─── Data section

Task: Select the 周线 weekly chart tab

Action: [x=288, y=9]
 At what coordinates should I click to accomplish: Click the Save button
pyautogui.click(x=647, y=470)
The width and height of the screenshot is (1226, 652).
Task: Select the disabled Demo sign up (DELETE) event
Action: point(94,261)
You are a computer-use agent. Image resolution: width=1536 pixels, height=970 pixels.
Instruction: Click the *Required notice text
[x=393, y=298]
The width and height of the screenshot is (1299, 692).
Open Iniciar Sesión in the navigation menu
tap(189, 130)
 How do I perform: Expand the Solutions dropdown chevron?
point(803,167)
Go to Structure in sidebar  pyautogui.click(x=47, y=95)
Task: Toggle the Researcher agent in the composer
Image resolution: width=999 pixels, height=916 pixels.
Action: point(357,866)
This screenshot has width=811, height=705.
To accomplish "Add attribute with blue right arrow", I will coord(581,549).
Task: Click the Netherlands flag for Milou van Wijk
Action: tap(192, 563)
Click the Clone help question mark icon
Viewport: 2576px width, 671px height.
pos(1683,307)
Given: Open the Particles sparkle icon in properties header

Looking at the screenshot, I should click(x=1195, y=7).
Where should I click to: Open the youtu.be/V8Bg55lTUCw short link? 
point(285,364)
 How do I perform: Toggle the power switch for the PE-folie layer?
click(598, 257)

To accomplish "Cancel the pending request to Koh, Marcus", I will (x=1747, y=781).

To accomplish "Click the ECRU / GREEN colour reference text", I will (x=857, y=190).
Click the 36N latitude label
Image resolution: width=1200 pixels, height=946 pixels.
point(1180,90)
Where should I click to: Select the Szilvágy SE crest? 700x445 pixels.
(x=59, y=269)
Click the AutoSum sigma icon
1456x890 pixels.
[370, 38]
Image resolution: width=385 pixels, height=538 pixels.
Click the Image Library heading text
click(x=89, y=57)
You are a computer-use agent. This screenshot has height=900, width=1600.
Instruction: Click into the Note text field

──────

Reproduce the records above exactly, from the first line through the line containing "The width and height of the screenshot is (1299, 692).", and output nothing else.

Task: Select the 周线 weekly chart tab

Action: [x=288, y=9]
 At what coordinates should I click to accomplish: Click the Save button
pyautogui.click(x=647, y=470)
The width and height of the screenshot is (1226, 652).
Task: Select the disabled Demo sign up (DELETE) event
Action: point(94,261)
You are a computer-use agent. Image resolution: width=1536 pixels, height=970 pixels.
Instruction: Click the *Required notice text
[x=393, y=298]
The width and height of the screenshot is (1299, 692).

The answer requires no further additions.